Posted by Marc Crespi on Mon, May 03, 2010 @ 11:19 AM
The short answer to the question is yes. However, to really understand why, read on. In fact, there are multiple reasons that disk is faster than tape for backups and one of the reasons is the BIG reason.
Sometimes I will be approached by someone who will cite the LTO4 speeds with compression over a fibre network as they try to convince me that disk is actually slower or at best equal to tape. They cite the fact that most disk-based backup appliances connect over Ethernet and utilize a NAS interface. Therefore, there are bottlenecks that do not exist with tape.
Let's make this easy. Let's not even debate whether a single backup job to tape is slower than a single backup job to disk. For this moment in this blog post, let's call it a tie. Or better yet, for arguments sake let's allow just for this moment that tape could be faster (gasp!). Even in the rare case when this could true, this is not at all the horse race you care about. The key thing in backup is to complete all of your backups in the shortest time possible, specifically within your allowed backup window.

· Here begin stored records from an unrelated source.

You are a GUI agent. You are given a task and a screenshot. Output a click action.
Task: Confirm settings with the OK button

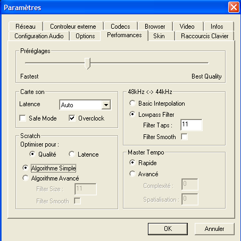pos(168,229)
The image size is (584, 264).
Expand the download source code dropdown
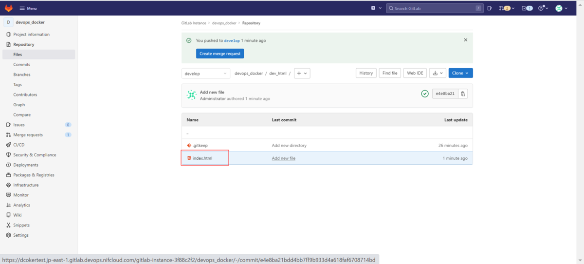(438, 73)
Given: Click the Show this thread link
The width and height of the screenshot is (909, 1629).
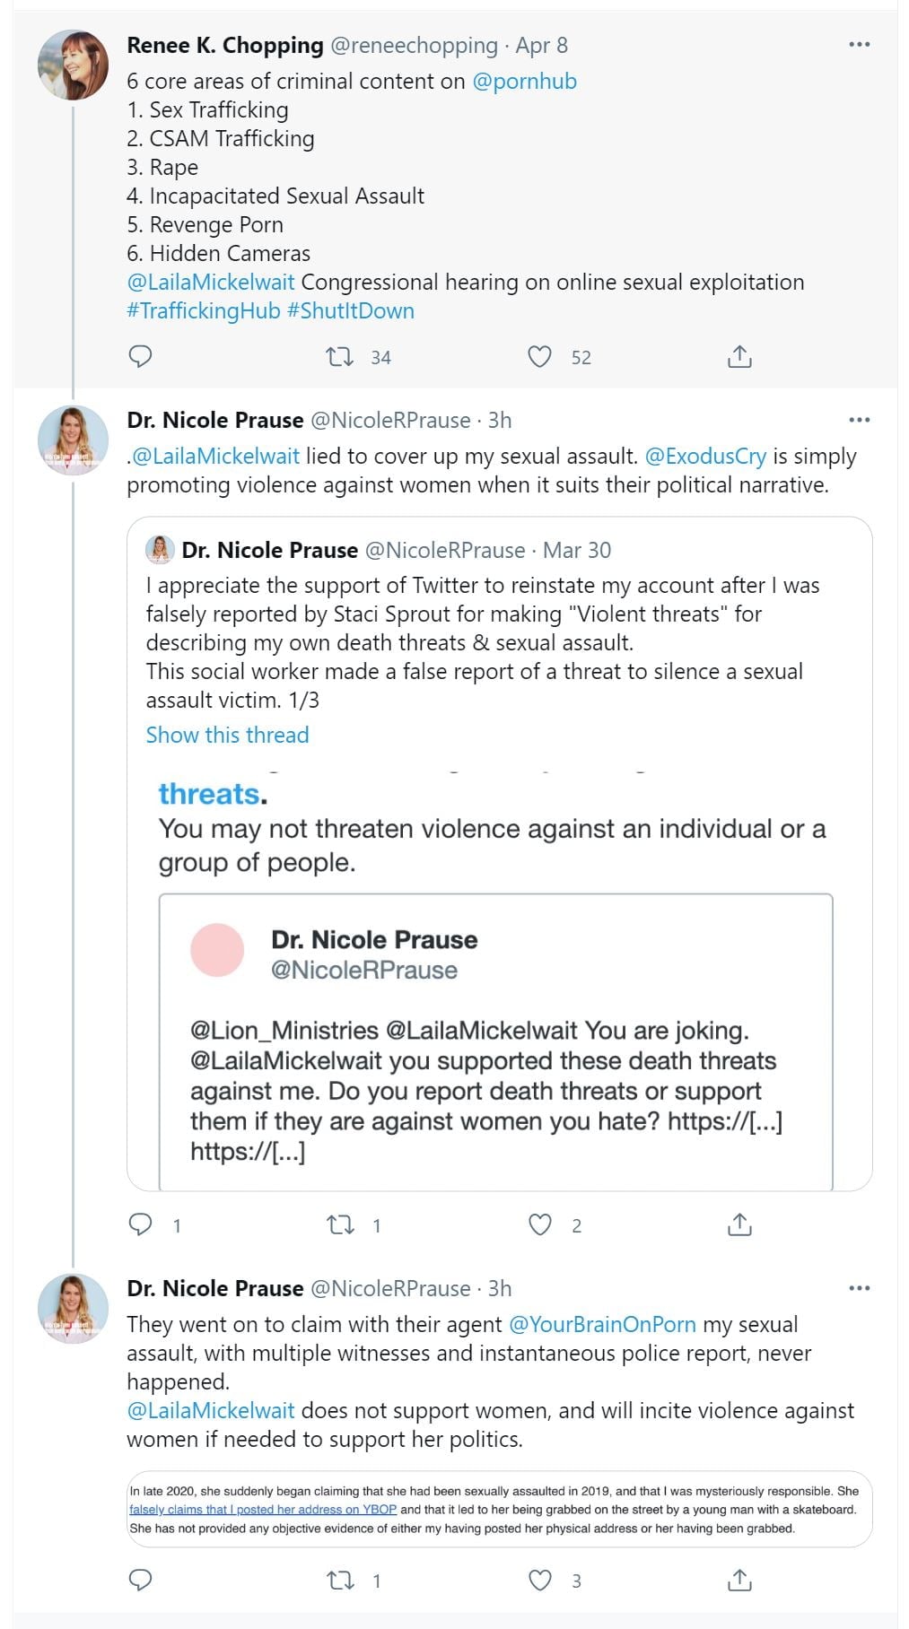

Disk gains a lot of its speed advantage through concurrency-the ability to run a lot of backup jobs in parallel. With tape, the number of backup jobs you can run simultaneously is limited by the number of tape drives in your tape library. With a 4 drive tape library, you can run 4 backup jobs simultaneously. The fifth, sixth, seventh, and eighth jobs patiently wait for a drive to be free. With disk, you do not have this limitation. For example, each ExaGrid appliance can handle between 6 and 20 concurrent backup jobs. A 60 TB ExaGrid System can support 120 concurrent backup jobs or streams whereas other systems may support as little as 18 for that amount of data.
A good comparison for this is draining a swimming pool. Imagine a swimming pool with 100 gallons of water in it. Let's assume I install two drains in the pool, each capable of draining 1 gallon per hour. Obviously, it will take 50 hours to drain the pool (100 gallons divided by 2 gallons/hour = 50 hours).

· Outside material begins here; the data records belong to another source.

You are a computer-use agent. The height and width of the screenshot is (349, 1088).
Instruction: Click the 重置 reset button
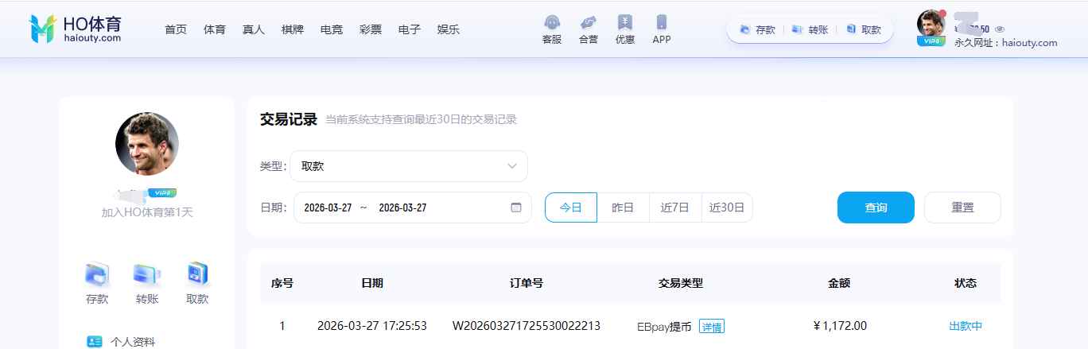pyautogui.click(x=962, y=207)
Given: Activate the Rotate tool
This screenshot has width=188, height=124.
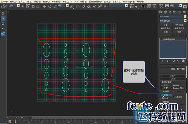Looking at the screenshot, I should pos(50,6).
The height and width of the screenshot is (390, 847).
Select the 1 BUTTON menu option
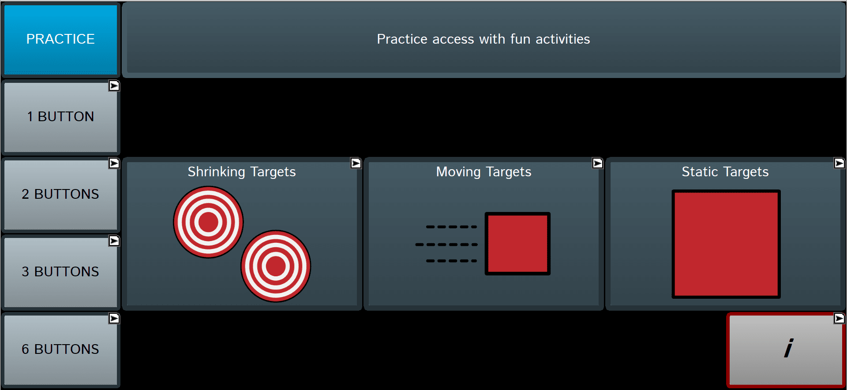pyautogui.click(x=60, y=117)
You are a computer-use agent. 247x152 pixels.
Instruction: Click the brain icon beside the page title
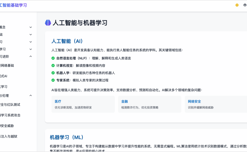48,23
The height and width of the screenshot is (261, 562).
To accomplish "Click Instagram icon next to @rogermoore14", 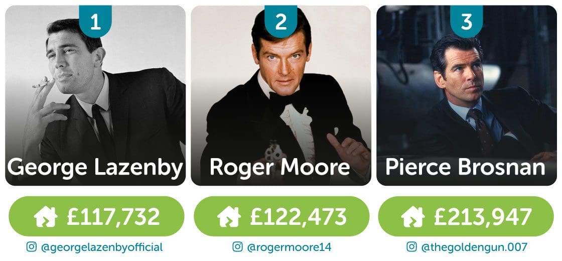I will click(237, 247).
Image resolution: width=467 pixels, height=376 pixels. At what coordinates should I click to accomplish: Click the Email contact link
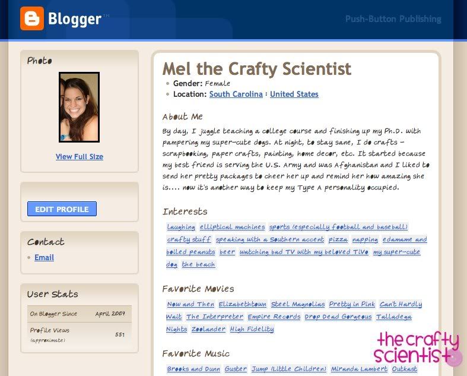44,257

Now imagine the same pool but instead of two drains, I install 10 drains each capable of draining ½ gallon per hour. Even though each individual drain can only drain at half the rate of the drains in the other example, the pool will drain faster. The 10 drains will drain the pool at a rate of 5 gallons per hour versus 2 gallons per hour or more than twice as fast. The pool will drain in 20 hours versus 50 hours.
So, before you upgrade your tape library to the blazing fast speeds seen with LTO4, remember you will always be limited by the number of tape drives.
Folks, its time for disk-based backup. And with data deduplication in a plug-and-play appliance, it fits within even some of the tightest IT budgets.